[PROVIDED MATERIAL]

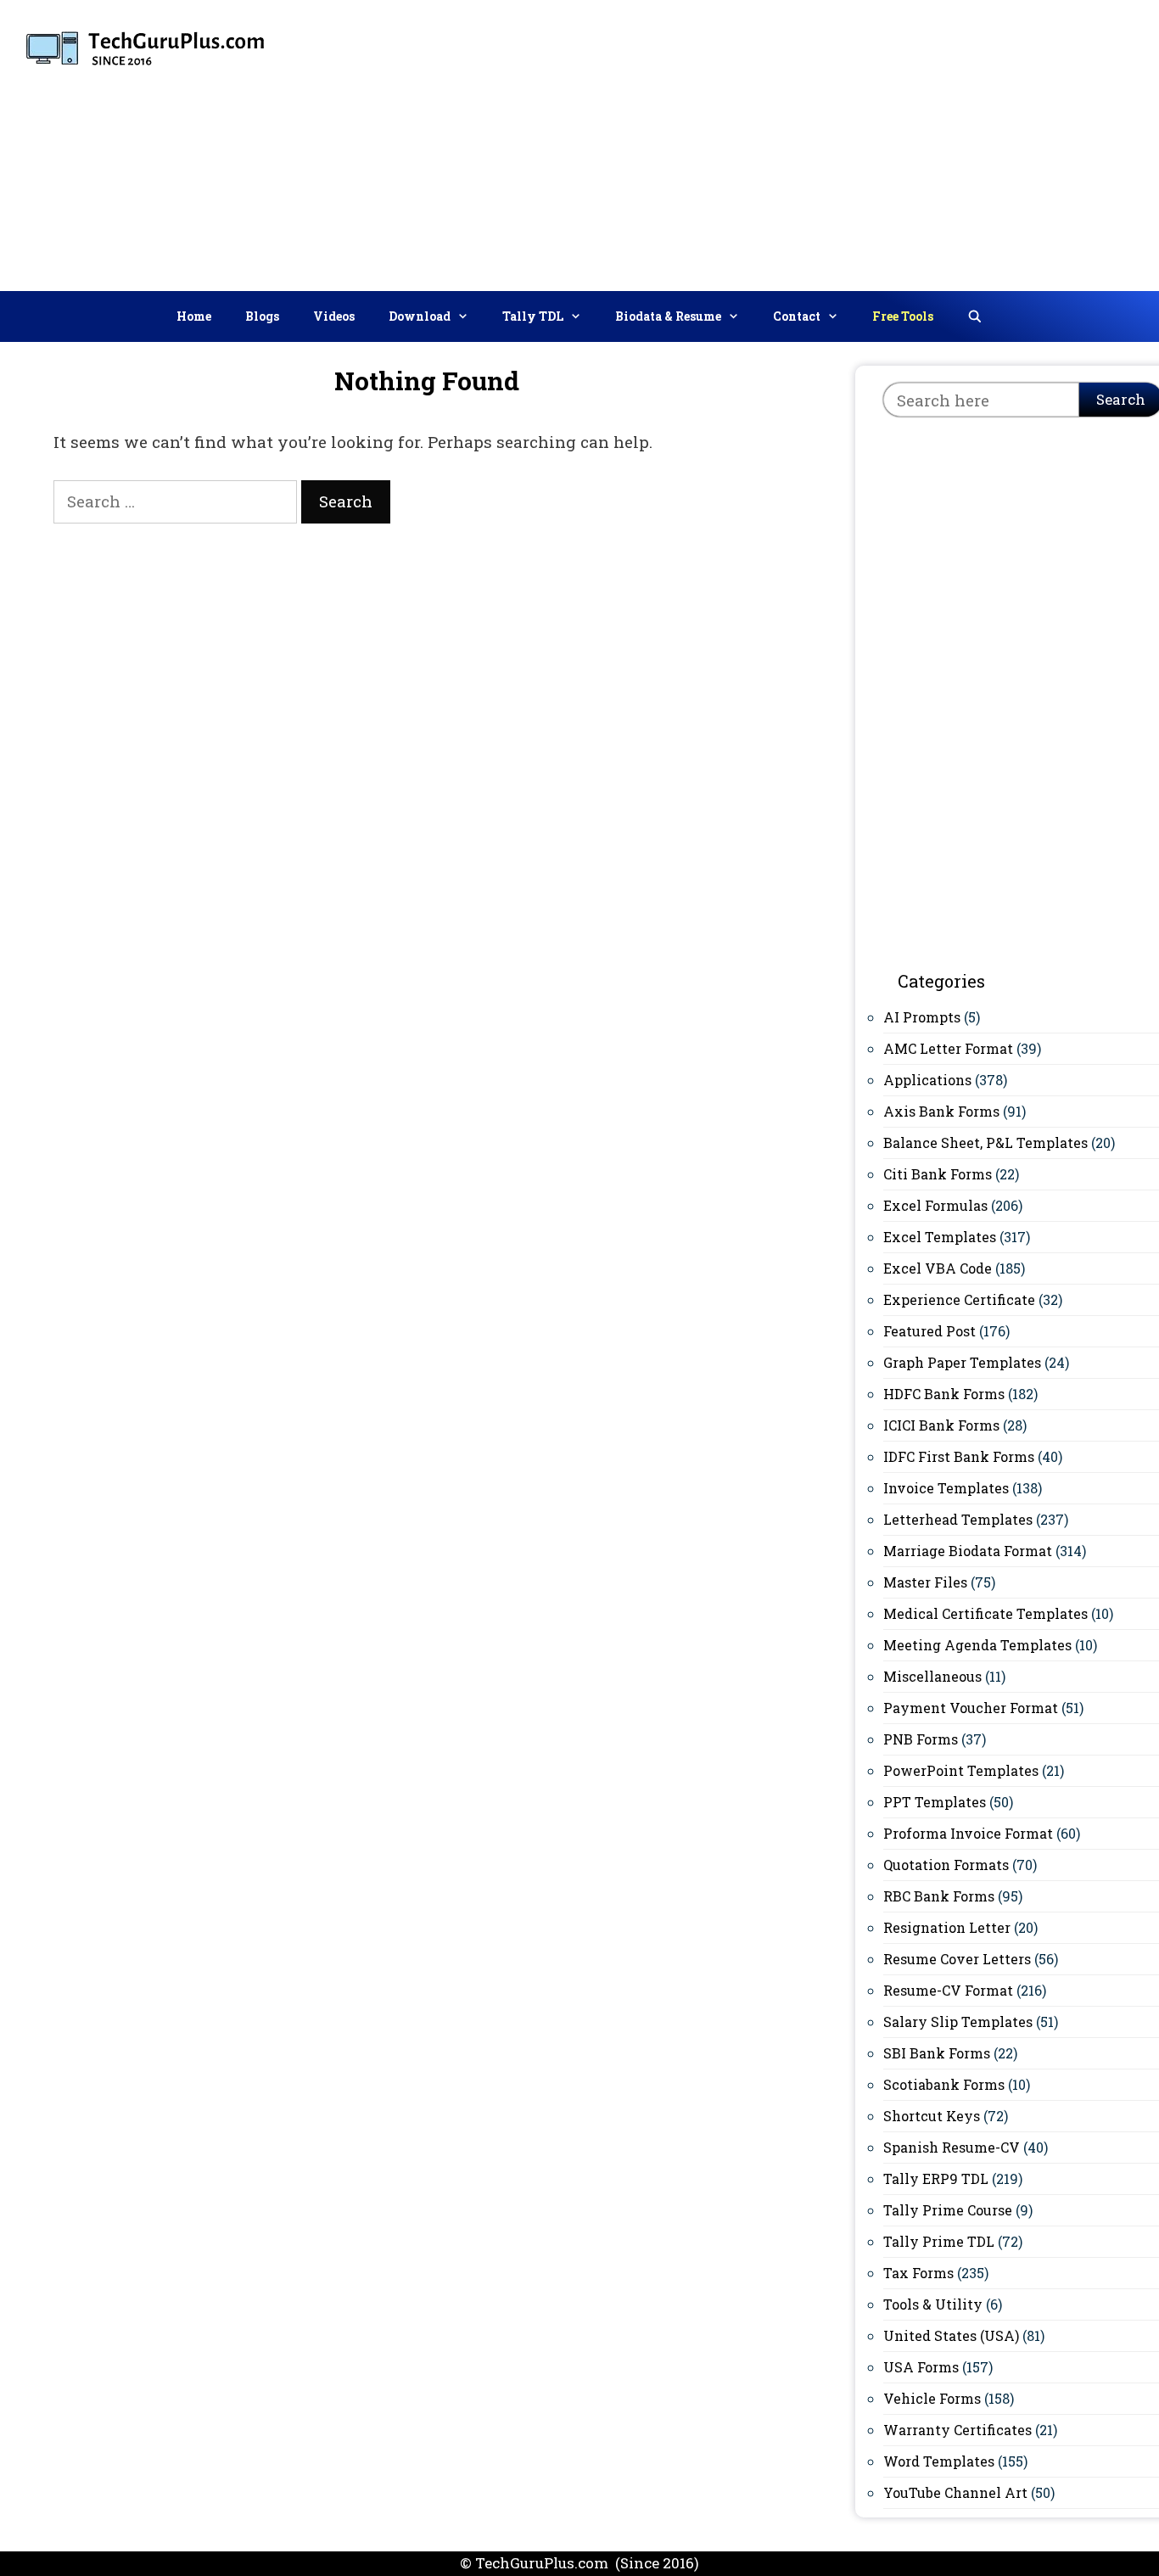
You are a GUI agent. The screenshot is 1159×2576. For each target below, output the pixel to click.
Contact (796, 316)
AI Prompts (921, 1017)
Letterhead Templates (958, 1519)
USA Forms (921, 2367)
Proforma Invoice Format (968, 1833)
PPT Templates (934, 1802)
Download (420, 316)
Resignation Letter (947, 1927)
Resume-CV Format (948, 1990)
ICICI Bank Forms (941, 1425)
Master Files (925, 1582)
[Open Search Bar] (974, 316)
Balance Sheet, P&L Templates (985, 1142)
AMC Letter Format (948, 1048)
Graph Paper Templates (962, 1362)
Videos (334, 316)
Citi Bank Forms (937, 1174)
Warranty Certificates (957, 2430)
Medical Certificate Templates (985, 1613)
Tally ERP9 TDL (935, 2178)
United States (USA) (951, 2335)
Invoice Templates (946, 1488)
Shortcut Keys (931, 2116)
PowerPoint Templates (961, 1770)
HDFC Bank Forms (944, 1394)
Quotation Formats (946, 1864)
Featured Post (929, 1331)
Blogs (262, 316)
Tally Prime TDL (938, 2241)
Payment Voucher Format (970, 1707)
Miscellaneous (932, 1676)
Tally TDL (532, 316)
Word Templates (938, 2461)
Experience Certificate (959, 1299)
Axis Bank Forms (941, 1111)
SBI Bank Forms (936, 2053)
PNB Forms (920, 1739)
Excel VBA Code (937, 1268)
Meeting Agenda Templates (977, 1645)
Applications (927, 1080)
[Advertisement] (871, 141)
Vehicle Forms (932, 2398)
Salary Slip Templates (958, 2021)
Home (193, 316)
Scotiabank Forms (944, 2084)
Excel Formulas (935, 1205)
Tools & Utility (933, 2304)
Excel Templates (939, 1237)
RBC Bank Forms (938, 1896)
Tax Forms (918, 2273)
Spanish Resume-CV (951, 2147)
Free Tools (902, 316)
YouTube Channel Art (955, 2492)
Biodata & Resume (668, 316)
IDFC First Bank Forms (958, 1456)
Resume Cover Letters (957, 1959)
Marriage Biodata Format (967, 1551)
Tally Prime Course (947, 2210)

[/PROVIDED MATERIAL]

> [EXERCISE DESCRIPTION]: Please transcribe each entry exactly, but skip any picture it holds.

> [EXPECTED ANSWER]:
You are a GUI agent. The screenshot is 1159×2576. For each target below, output the pixel to click.
Contact (796, 316)
AI Prompts (921, 1017)
Letterhead Templates (958, 1519)
USA Forms (921, 2367)
Proforma Invoice Format (968, 1833)
PPT Templates (934, 1802)
Download (420, 316)
Resignation Letter (947, 1927)
Resume-CV Format (948, 1990)
ICICI Bank Forms (941, 1425)
Master Files (925, 1582)
[Open Search Bar] (974, 316)
Balance Sheet, P&L Templates (985, 1142)
AMC Letter Format (948, 1048)
Graph Paper Templates (962, 1362)
Videos (334, 316)
Citi Bank Forms (937, 1174)
Warranty Certificates (957, 2430)
Medical Certificate Templates (985, 1613)
Tally ERP9 TDL (935, 2178)
United States (USA) (951, 2335)
Invoice Templates (946, 1488)
Shortcut Keys (931, 2116)
PowerPoint Templates (961, 1770)
HDFC Bank Forms (944, 1394)
Quotation Formats (946, 1864)
Featured Post (929, 1331)
Blogs (262, 316)
Tally Prime TDL (938, 2241)
Payment Voucher Format (970, 1707)
Miscellaneous (932, 1676)
Tally TDL (532, 316)
Word Templates (938, 2461)
Experience Certificate (959, 1299)
Axis Bank Forms (941, 1111)
SBI Bank Forms (936, 2053)
PNB Forms (920, 1739)
Excel VBA Code (937, 1268)
Meeting Agenda Templates (977, 1645)
Applications (927, 1080)
[Advertisement] (871, 141)
Vehicle Forms (932, 2398)
Salary Slip Templates (958, 2021)
Home (193, 316)
Scotiabank Forms (944, 2084)
Excel Formulas (935, 1205)
Tools & Utility (933, 2304)
Excel Templates (939, 1237)
RBC Bank Forms (938, 1896)
Tax Forms (918, 2273)
Spanish Resume-CV (951, 2147)
Free Tools (902, 316)
YouTube Channel Art (955, 2492)
Biodata & Resume (668, 316)
IDFC First Bank Forms (958, 1456)
Resume Cover Letters (957, 1959)
Marriage Biodata Format (967, 1551)
Tally Prime Course (947, 2210)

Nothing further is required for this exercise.